September 20, 2024

Watch Live: Biden to announce withdrawal of all U.S. troops from Afghanistan by 9/11

Afghanistan #Afghanistan

Washington — President Biden is poised to announce Wednesday plans to pull all U.S. military forces from Afghanistan by September 11, 2021, a move that would bring an end to America’s longest war by the 20th anniversary of the terrorist attacks at the World Trade Center in New York City and the Pentagon.

Mr. Biden is expected to make remarks “on the way forward in Afghanistan, including his plans and timeline for” the drawdown of U.S. troops, from the Treaty Room at the White House, the same place where former President George W. Bush announced airstrikes in Afghanistan on October 7, 2001. Following his speech, Mr.

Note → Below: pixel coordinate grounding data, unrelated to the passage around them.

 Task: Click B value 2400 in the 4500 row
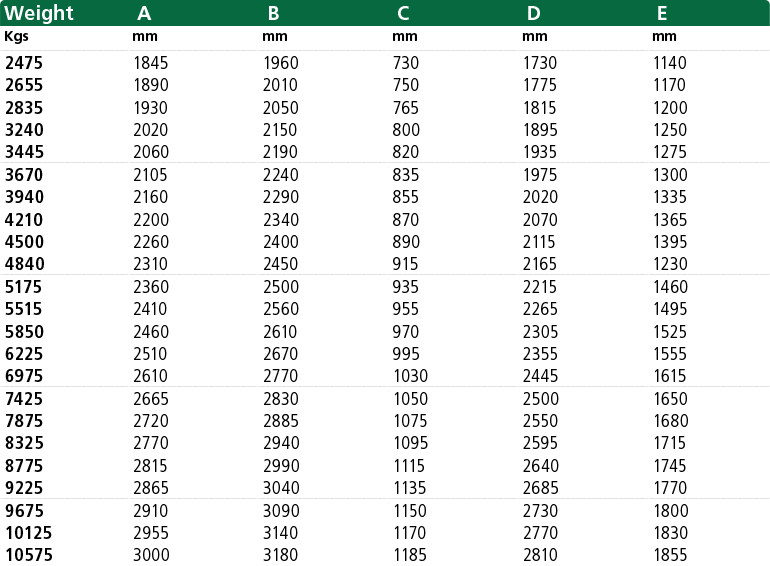(280, 242)
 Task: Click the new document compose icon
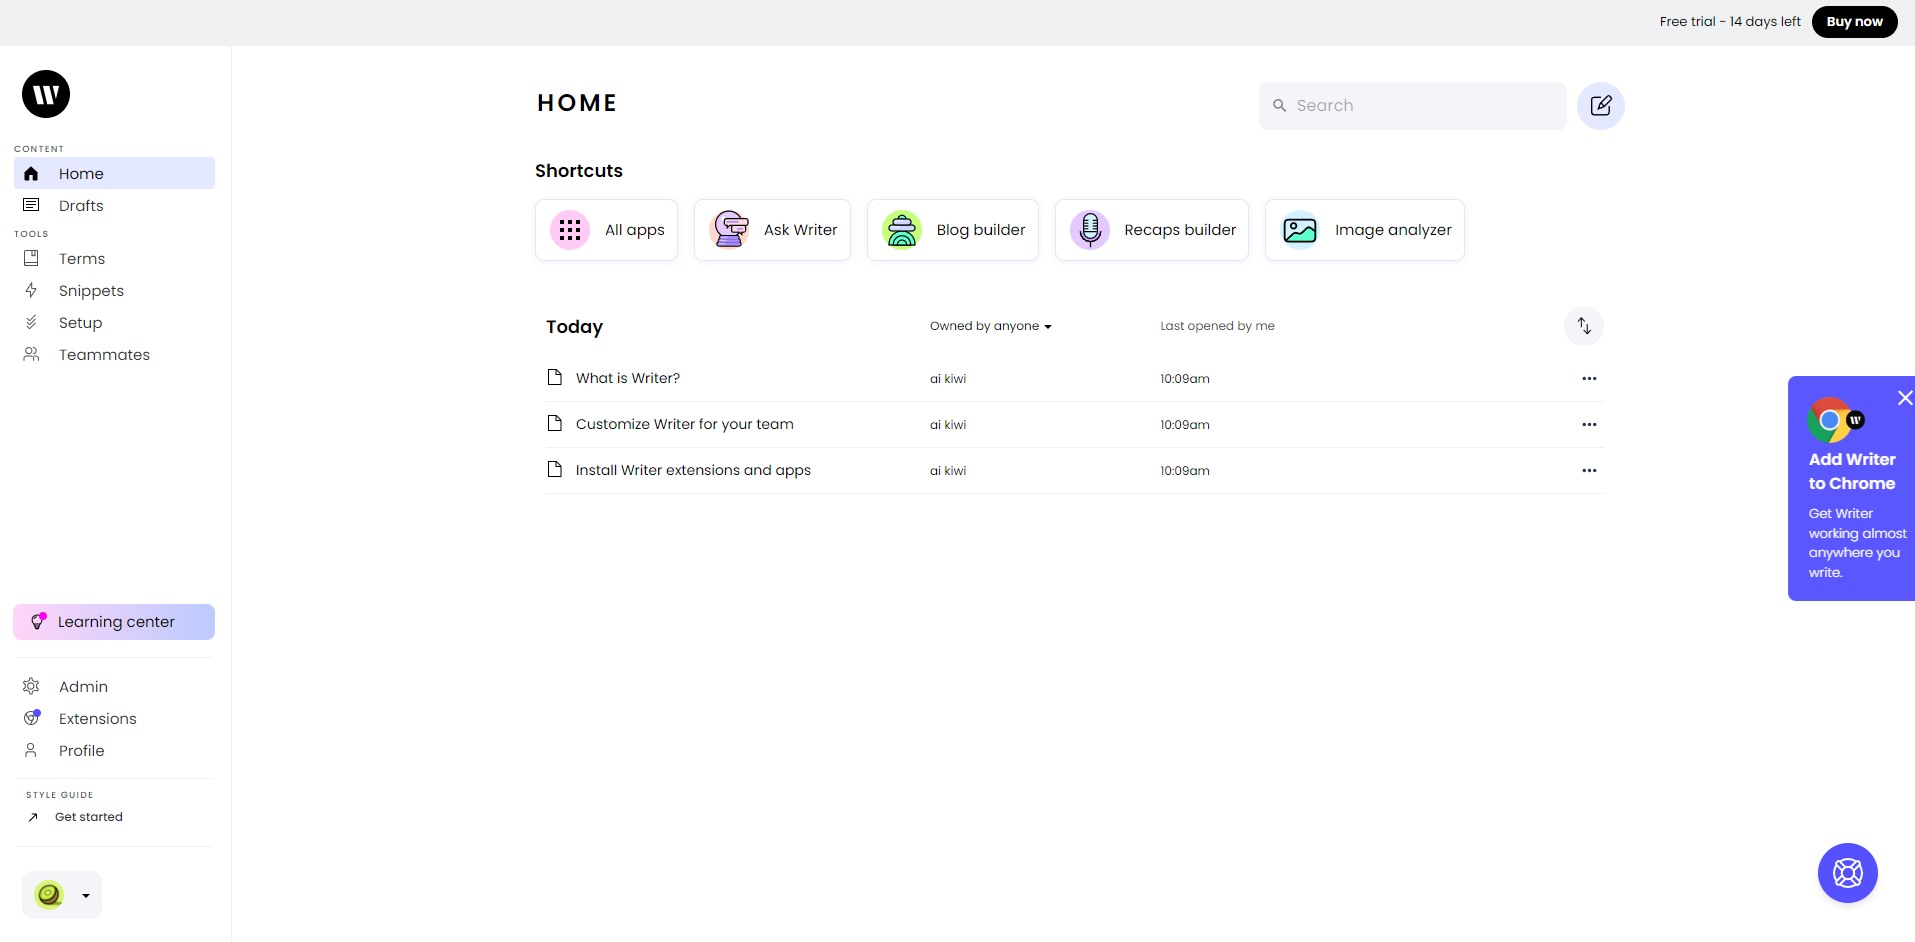[x=1600, y=106]
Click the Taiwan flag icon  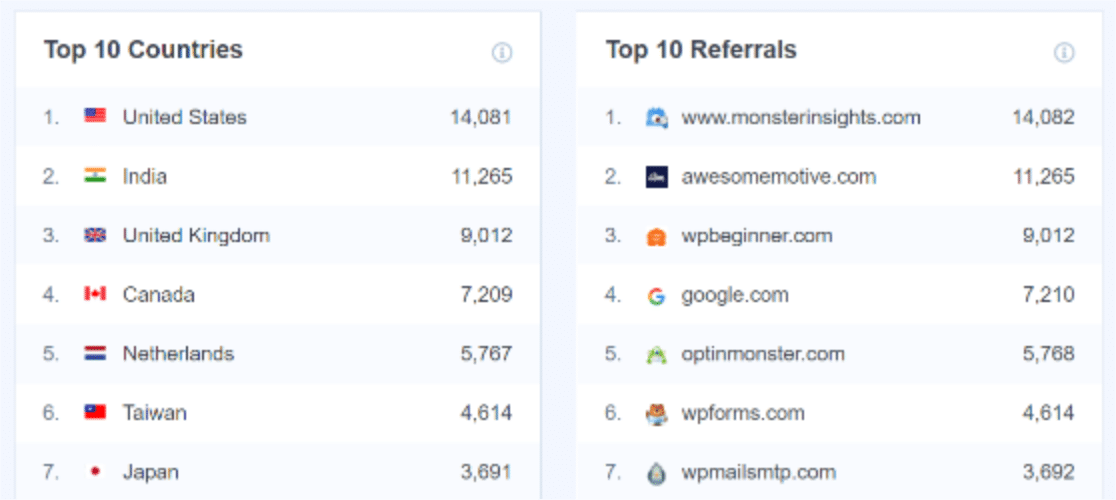[95, 412]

Biden is scheduled to visit Section 60 at Arlington National Cemetery, where service members who died in America’s most recent wars are buried.

A senior administration official said the September 11 deadline for having troops out of Afghanistan is “not conditions-based.”

  • What: President Biden delivers remarks on plans for withdrawing troops from Afghanistan
  • Date: Wednesday, April 14, 2021
  • Time: 2:15 p.m. ET
  • Location: The White House
  • Online stream: Live on CBSN in the player above and on your mobile or streaming device
  • With his new target date for completing the drawdown in Afghanistan, Mr. Biden will miss a May 1 deadline for full withdrawal set by the Trump administration under an agreement with the Taliban last year. But the administration official said the U.S. will begin pulling American troops before May 1, with the plan to have all service members out of the country before September 11. The president acknowledged last month it would be “hard” to meet the May 1 deadline set by his predecessor.

    Mr. Biden’s move to bring U.S. forces home from Afghanistan has been met with mixed reactions from lawmakers on Capitol Hill. Top Republicans criticized the president’s decision, with Senate Minority Leader Mitch McConnell calling it a “grave mistake” and Senator Jim Inhofe of Oklahoma, the top Republican on the Senate Armed Services Committee, saying the move is “outrageous.”

    Some Democrats, too, have expressed concern about the forthcoming announcement. Senator Robert Menendez of New Jersey, who heads the Senate Foreign Relations Committee, said he would not support any U.S. aid to Afghanistan “if there is backsliding on civil society [and] the rights that women have achieved,” and is “concerned that after so much blood and national treasure that we don’t lose what we were seeking to achieve.”

    But progressives cheered Mr. Biden’s move. Senator Bernie Sanders of Vermont said it was the “brave and right decision,” while Congressman Ro Khanna said he applauds Mr. Biden “for achieving an impossibility here in Washington: ending forever war.”

    There are currently 2,500 U.S. service members in Afghanistan, according to the Defense Department. More than 2,300 American troops have died in the country.